Le ministre a rappelé qu’il avait déjà apporté son soutien à Exalia en novembre dernier et plaidé pour une négociation avec les autres acteurs retenus dans le cadre de la liquidation de Vencorex afin de « reconstruire le projet Exalia ».
« Je mettrai tout le monde autour de la table et on va discuter vendredi ou jeudi prochain, on prendra le temps qu’il faudra, et on va essayer de trouver la solution pour remettre le mécano de la mécanique Exalia à l’intérieur de la plateforme Vencorex », a-t-il dit.
Il faut « que l’État rachète auprès des repreneurs ce qui reste de Vencorex, pour pouvoir le céder à Exalia. La bonne nouvelle, c’est que ça ne va pas coûter cher, entre 1, 2 ou 3 millions d’euros, donc ce n’est pas grand-chose », a de son côté plaidé Mme Binet.
Elle a par ailleurs appelé à « la mise en place immédiate d’une commission d’enquête sur le scandale Vencorex, et plus largement sur les tribunaux de commerce ».
« Ce n’est plus possible que ce soit des patrons qui, entre copains et coquins, décident de l’avenir de nos industries avec des critères uniquement financiers », a-t-elle dit, les qualifiant de « vautours qui vendent nos entreprises à d’autres vautours ».

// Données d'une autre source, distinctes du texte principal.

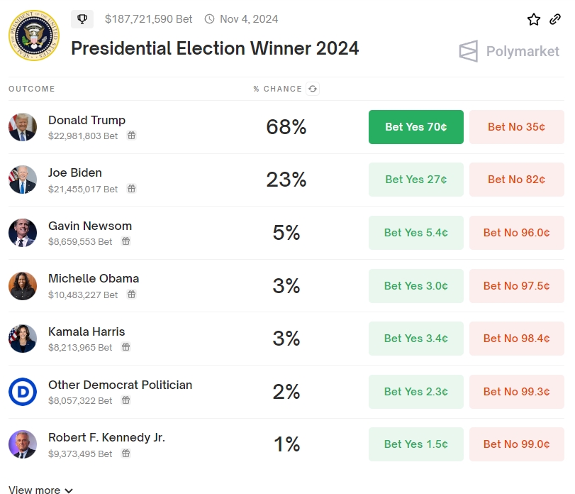
Task: Click the gift icon under Gavin Newsom
Action: click(x=125, y=241)
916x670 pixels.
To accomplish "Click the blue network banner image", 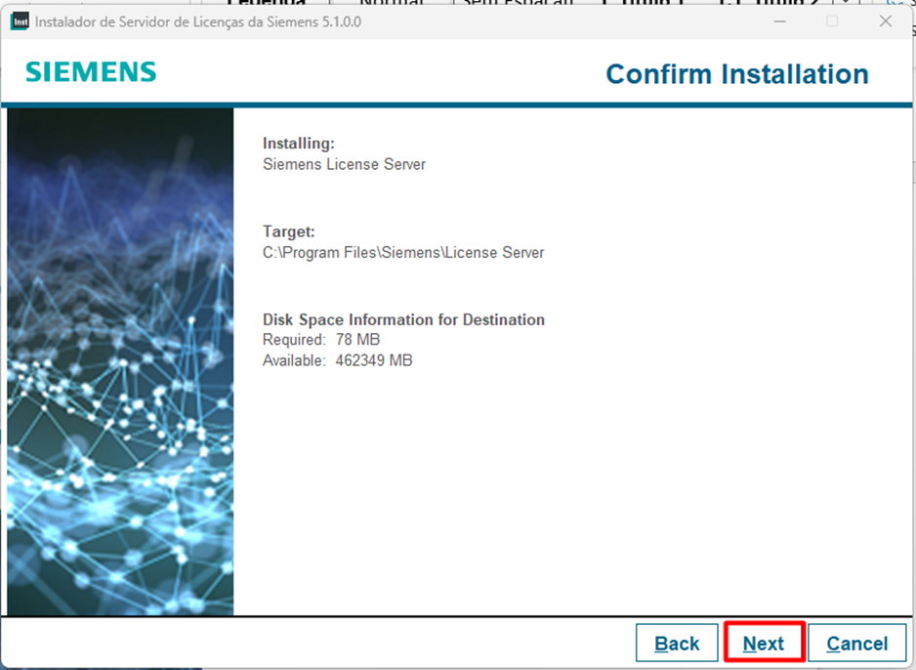I will [x=120, y=361].
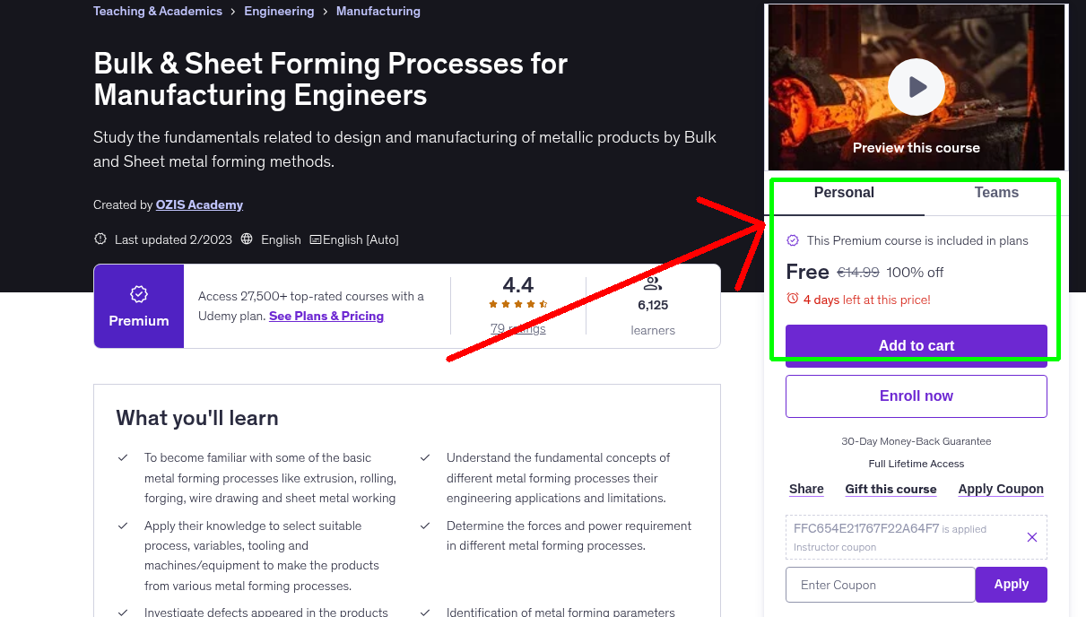The height and width of the screenshot is (617, 1086).
Task: Select the Personal tab
Action: click(x=844, y=192)
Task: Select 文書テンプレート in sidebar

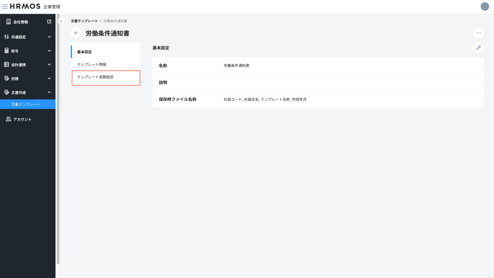Action: pos(26,104)
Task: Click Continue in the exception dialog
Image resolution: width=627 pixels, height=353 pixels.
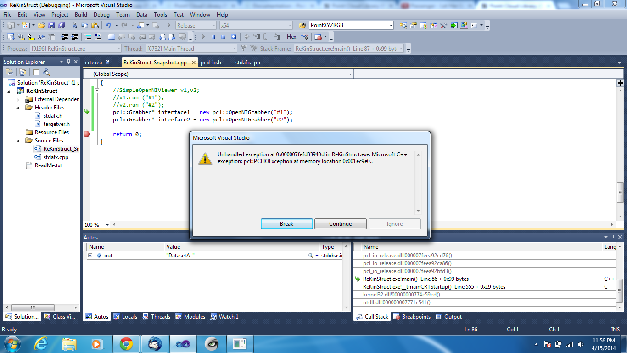Action: coord(340,224)
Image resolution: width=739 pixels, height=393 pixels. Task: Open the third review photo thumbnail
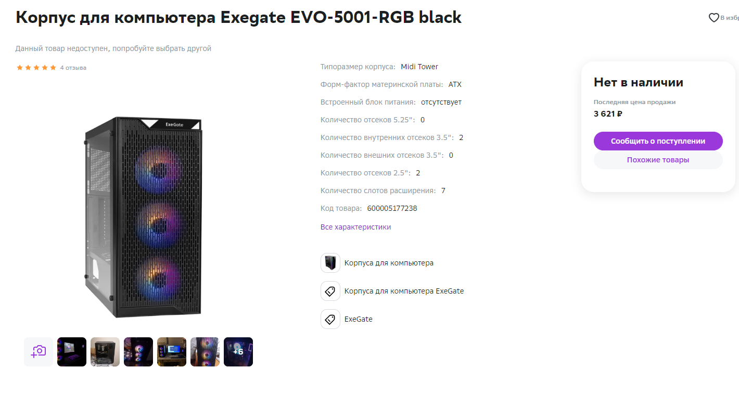point(138,352)
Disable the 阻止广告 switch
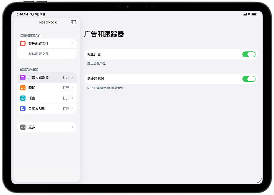Image resolution: width=274 pixels, height=195 pixels. click(x=249, y=54)
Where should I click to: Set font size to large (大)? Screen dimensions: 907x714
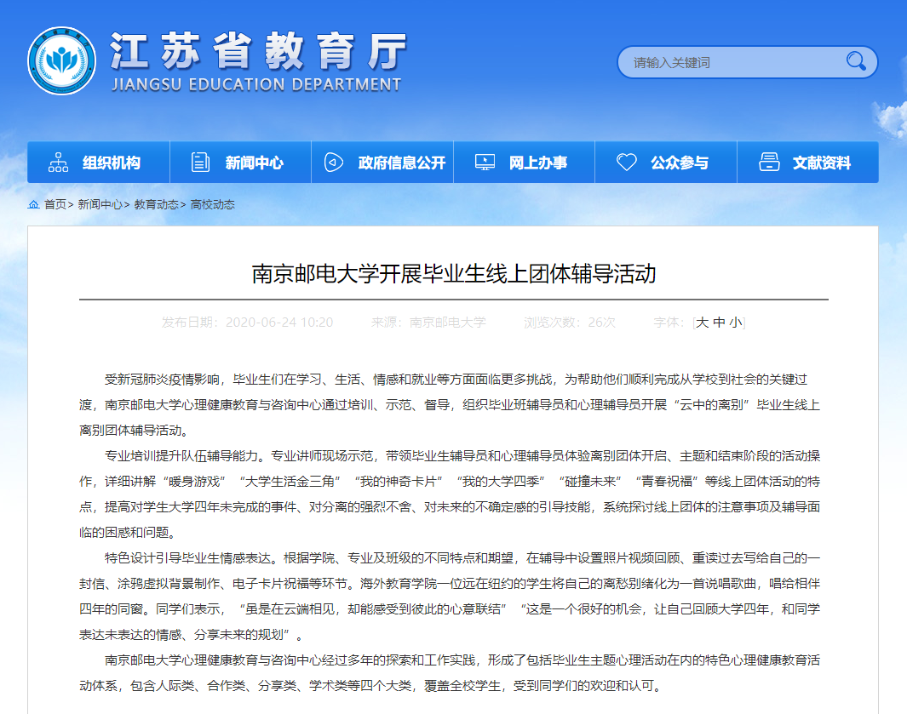coord(703,323)
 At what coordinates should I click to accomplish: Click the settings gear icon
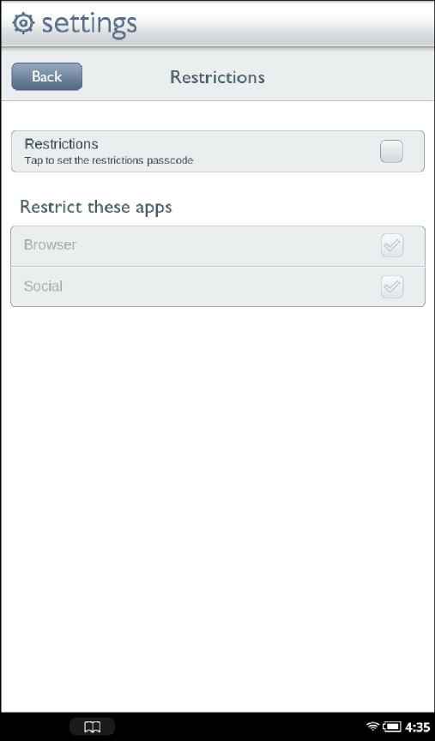[x=23, y=23]
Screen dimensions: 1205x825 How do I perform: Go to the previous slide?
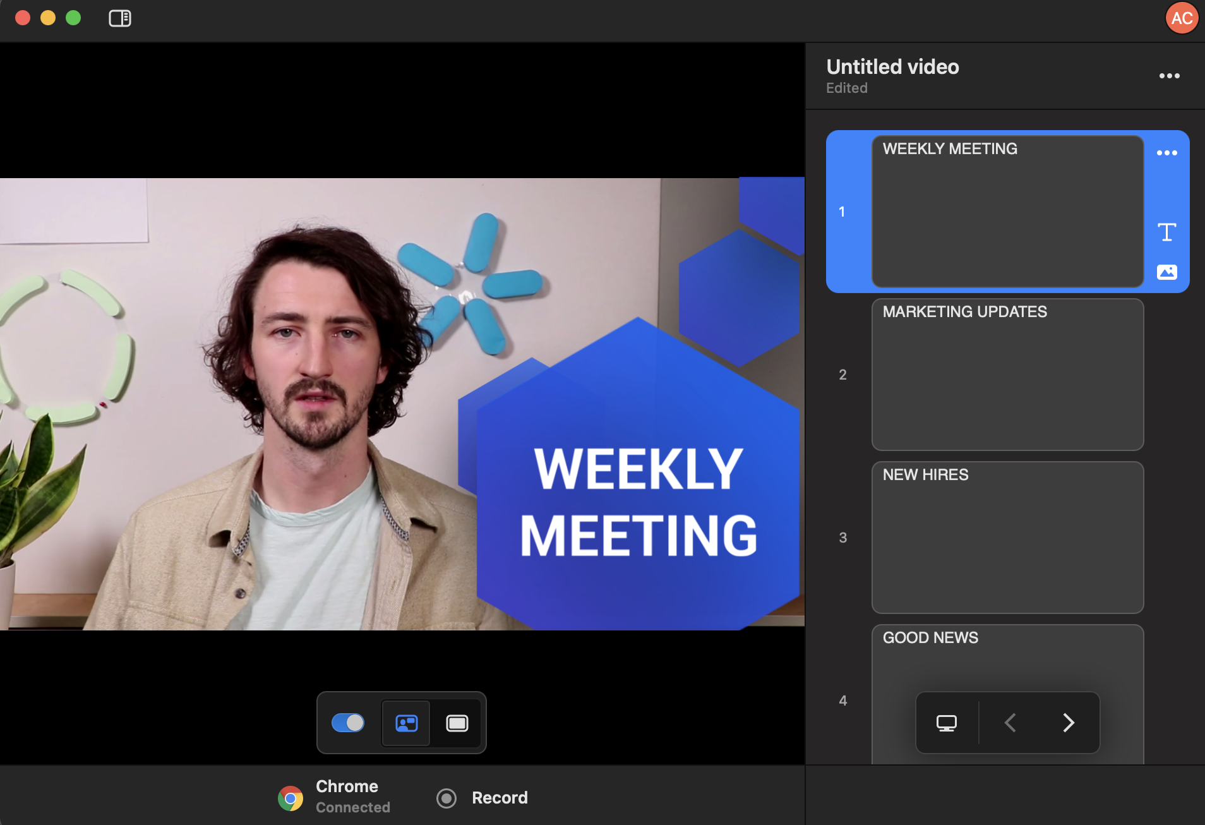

Les porteurs d’Exalia avaient indiqué mercredi avoir été notifiés par le tribunal des activités économiques (TAE) de Lyon du rejet de leur projet de relance d’une partie des activités de l’ex-Vencorex, une décision qu’ils ont qualifié d' »incompréhensible ».
Les arguments détaillés avancés par le TAE « ne tiennent pas la route » et feront l’objet d’un recours, a souligné jeudi Mme Dejoux.